The choice of blockers affects whether we need active braking. In typical CNC systems, the stepper motors remain torqued during a job even when there’s no motion. This protects the system from movement that messes with the calibration. A drawback is that this torque generates heat and noise. Because the application of blocking the Sun requires only a very light blocker that moves very infrequently, I turned off active braking because the unpowered friction of the stepper motors was already enough to keep the blocker from moving. Then the motors are powered only when we need to move. This makes the system less distracting, which is what we want from a window blind system.

If we had a heavy blocker, like we do during exhibition, then we would need to turn active braking back on again. Otherwise, the blocker might fall to the ground as soon as movement stops. We also need to be careful to have the blocker resting on something when we power off the system so it doesn’t fall and break something or hurt someone.

Another choice I made during the development process was going from cheap motor drivers to microstepping drivers, as per an expert friend’s advice. Those moved a lot quieter. The microcontroller delegates some of the effort of controlling the stepper motors to these drivers, so the choice of circuit affects how the motors are driven.

During development, I kept the system connected to my laptop through a USB cable so I could input commands. But it could also just run scheduled tasks off DC power, which is how I would’ve set it up for a long-term deployment.


Because this project was (supposed to be) funded as a ProjXpo project, one request from the committee was that I present the project at the fair. This year, the xFair was hosted on the 6th floor of the MIT Media Lab in the second week of February.

Since my project was designed to be used in a very particular context (mounted on a window to block the Sun for a single viewer over the course of a day, moving inches per hour), I adapted it for exhibition so as not to bore the audience.

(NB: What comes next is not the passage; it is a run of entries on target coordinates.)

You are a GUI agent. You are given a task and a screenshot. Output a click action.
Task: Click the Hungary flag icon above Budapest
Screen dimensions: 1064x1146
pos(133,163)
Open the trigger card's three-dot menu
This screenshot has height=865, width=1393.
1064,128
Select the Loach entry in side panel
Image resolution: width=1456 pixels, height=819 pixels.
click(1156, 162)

To start, I built a small mount from my leftover wood to actually bring the robot over to my booth at the exhibition.

A dotted curve opening downward on a rectangular plot, corresponding to the Sun's path over the course of a day.

Here is the exposition mount sitting in my dorm room. The wood was left over from my various wood projects, some of which you can see in the picture. The spine of the rig is an 8-foot long 1x4 that used to be one of two ribs of my long desk.

There was no point to showcasing the Sun blocking functionality, so when crunch time came, I started focusing on features that improved exhibition. For example, one of those things was the (partially failed) straight line movement, but others were features that we would’ve also used for blocking the Sun, like the scheduler.

With the scheduler, I wrote a routine in C++ to get the robot to trace all the regular polygons from 3 sides to 8 sides, then back again. I also upped the speed to as fast as my motors could reliably go. For the motion to be coherent, I clamped a Leatherman to the blocker for more inertia and turned on active braking.

Unfortunately, I didn’t have the foresight to take video at the exhibition (it was a long day preceded by a long night and long week) before disassembling it, so I’m afraid I can’t produce them here for you to see.

By the time the exhibition was over, I ran out of steam and reason to continue the project. It was already mid-February and the Sun angle was acceptably high so that glare was no longer an issue. Spring classes were starting, and I would not be living in this room the following year. So, I ended the project there.

I do still have the electronic parts, so if I ever needed to solve the same problem again, I can reassemble and reproduce the project. But that’s not in the foreseeable future.